**EXERCISE TEXT**
=== Section Start ===

After High School Nancy Later Lavoie worked and trained with Lendon Gray, Belinda Nairn (Wertman), and Jessica Ransehausen. By the age of twenty-four she had competed through the Grand Prix level. From the young rider years through her twenties Nancy taught and managed her parents farm in Rhode Island, also avid horsemen. Through these years Nancy had the opportunity to train with Robert Dover, in addition with continuous training with Lendon Gray. Her enthusiasm for the sport still growing strong, Nancy decided to go back to a learning environment and joined Oded Shimoni. She worked for Oded for eleven years having the good fortune to travel to Germany for training with Conrad Schumacher as well as managing Oded's horses through-out his qualifying and competing in the European and World Championships. During this time Nancy had the opportunity to train some super horses through the levels and recognized by the USET in their developing horse programs. This opened up the doors to ride in training clinics with top trainers such as Kyra Kyrklund, Ulla Salzgeber and Steffen Peters.
She shared, “Going to Germany was a very big turning point for me in my life and in my life with horses. Dressage in Europe is so much a part of their culture. People there view the equestrian sports as we in America view baseball. Competing is a family event and spectators are educated and enthusiastic.
Dressage is special and was something that caught my attention when I was in high school. But, dressage in America was very young then, as it still is. I wish I had gone at a younger age to see what it is like in Europe. I encourage people to go visit and watch the shows, see the stables and if possible train there. I found it incredibly inspiring. There are a couple of very definite differences that helped my perspective.
One program that is accepted, normal, and actually necessary is to be an apprentice. This means that an apprentice can take the time necessary to learn the trade. There are standards and proven systems created about how to become an instructor and trainer. Apprentices have time to learn about all aspects of horse care, management and nutrition as well as riding. They are tested, not by the local public but by the federation. It is not only the information that I think is great, but the fact that young people that choose horses as a way of life are encouraged to learn and not belittled because they are not perfect yet. There are tests based on different aspects of riding. You must take time to develop a seat, learn conformation and the mechanics of the gaits.These subjects are taught and then tested. There is understanding of prerequisites a step by step program. This made a lot of sense to me and helped with my day to day training routine.
The other thing that I think is special is that you need to start at "training level" and then gain points to move up to the next level. This changes the mindset of the junior, young rider and amateur as well as the professional. This changes the entire mentality of the sport. For me, coming home with this perspective made me appreciate my horses and my sport more. Dressage is still developing in the United States, but knowing where it is going and what the possibilities are makes me excited for the future.
There are a lot of awesome people out there in America working toward a better dressage sport. I encourage all young people to go to Europe and experience the knowledge, commitment and enthusiasm they have toward their sport and the horses. Then bring it home and grow it here.

=== Section End ===

Stored items
=== Section Start ===

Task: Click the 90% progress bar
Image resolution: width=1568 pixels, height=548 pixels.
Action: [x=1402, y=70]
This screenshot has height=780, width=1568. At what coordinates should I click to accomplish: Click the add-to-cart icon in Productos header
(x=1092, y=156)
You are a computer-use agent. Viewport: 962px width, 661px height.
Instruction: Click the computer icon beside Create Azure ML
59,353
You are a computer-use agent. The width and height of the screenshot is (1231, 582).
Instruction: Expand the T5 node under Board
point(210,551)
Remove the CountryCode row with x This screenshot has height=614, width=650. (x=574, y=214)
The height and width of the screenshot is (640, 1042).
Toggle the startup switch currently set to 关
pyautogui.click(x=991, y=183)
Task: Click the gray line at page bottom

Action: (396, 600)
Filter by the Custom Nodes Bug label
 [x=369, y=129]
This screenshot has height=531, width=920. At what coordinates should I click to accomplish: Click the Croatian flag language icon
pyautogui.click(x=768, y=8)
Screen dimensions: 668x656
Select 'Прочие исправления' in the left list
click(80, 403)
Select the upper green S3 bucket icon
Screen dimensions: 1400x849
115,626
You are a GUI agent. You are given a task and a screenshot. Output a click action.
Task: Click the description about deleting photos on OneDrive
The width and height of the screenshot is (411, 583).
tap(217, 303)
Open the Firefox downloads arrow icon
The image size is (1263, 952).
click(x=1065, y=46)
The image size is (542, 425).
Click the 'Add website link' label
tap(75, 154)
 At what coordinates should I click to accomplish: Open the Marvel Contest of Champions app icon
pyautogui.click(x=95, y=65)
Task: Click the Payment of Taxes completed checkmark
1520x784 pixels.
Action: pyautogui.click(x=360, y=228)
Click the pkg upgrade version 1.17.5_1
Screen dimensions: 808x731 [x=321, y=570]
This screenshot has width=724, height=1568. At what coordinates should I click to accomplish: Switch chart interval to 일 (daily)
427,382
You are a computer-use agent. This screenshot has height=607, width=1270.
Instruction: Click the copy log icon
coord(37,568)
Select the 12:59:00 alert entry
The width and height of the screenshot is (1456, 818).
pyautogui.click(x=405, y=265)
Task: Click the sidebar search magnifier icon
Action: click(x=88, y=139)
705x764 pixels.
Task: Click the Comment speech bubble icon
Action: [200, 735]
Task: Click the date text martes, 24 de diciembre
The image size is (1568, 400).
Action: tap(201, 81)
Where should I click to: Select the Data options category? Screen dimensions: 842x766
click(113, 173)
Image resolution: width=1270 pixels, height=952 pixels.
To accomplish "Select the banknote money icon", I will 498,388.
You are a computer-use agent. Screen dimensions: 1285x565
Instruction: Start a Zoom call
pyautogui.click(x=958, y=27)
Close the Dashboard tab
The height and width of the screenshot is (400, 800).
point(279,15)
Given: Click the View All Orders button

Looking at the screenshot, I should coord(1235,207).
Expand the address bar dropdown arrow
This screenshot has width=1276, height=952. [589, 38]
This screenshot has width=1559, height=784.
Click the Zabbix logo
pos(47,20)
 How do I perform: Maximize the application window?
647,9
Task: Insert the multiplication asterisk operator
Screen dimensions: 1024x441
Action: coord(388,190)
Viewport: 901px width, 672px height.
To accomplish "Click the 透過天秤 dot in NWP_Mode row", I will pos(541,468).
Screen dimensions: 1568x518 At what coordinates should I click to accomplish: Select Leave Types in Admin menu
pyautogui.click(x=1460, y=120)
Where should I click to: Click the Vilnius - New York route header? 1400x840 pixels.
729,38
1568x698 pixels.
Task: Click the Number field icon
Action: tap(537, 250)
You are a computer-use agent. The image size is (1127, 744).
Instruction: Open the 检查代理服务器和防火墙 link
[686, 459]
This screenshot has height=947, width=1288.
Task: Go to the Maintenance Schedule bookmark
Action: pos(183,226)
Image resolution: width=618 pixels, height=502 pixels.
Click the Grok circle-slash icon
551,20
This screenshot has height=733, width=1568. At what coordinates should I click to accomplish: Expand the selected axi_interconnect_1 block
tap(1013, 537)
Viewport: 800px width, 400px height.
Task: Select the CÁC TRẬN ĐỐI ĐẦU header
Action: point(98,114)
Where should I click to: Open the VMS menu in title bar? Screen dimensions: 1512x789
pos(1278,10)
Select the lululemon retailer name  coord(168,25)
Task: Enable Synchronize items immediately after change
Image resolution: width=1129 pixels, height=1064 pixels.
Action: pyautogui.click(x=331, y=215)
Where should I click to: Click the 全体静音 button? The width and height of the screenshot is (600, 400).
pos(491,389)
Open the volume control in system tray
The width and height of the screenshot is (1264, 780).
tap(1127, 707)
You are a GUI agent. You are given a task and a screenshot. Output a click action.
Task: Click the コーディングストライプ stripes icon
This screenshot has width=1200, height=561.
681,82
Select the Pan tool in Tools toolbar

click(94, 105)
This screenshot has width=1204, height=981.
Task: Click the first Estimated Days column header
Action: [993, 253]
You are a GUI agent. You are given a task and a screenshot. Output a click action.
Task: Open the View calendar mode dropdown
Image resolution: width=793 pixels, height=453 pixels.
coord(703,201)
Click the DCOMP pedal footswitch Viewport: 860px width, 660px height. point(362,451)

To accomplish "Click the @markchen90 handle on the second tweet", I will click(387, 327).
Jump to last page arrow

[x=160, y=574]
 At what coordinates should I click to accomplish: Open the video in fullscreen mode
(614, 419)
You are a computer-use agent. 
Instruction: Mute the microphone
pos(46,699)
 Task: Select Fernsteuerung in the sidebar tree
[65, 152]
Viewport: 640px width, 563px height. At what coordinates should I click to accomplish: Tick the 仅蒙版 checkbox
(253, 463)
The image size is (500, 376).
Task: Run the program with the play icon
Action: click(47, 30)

=== Section End ===

**ACTIONS TO TAKE**
a. In the text about Nancy Lavoie, which top trainers led the training clinics she was able to ride in? List each one.
b. According to the text about Nancy Lavoie, how many years did Nancy work for Oded Shimoni?
The stored items have no role in this exercise.

**TASK SOLUTIONS**
a. Kyra Kyrklund, Ulla Salzgeber, Steffen Peters

b. Eleven years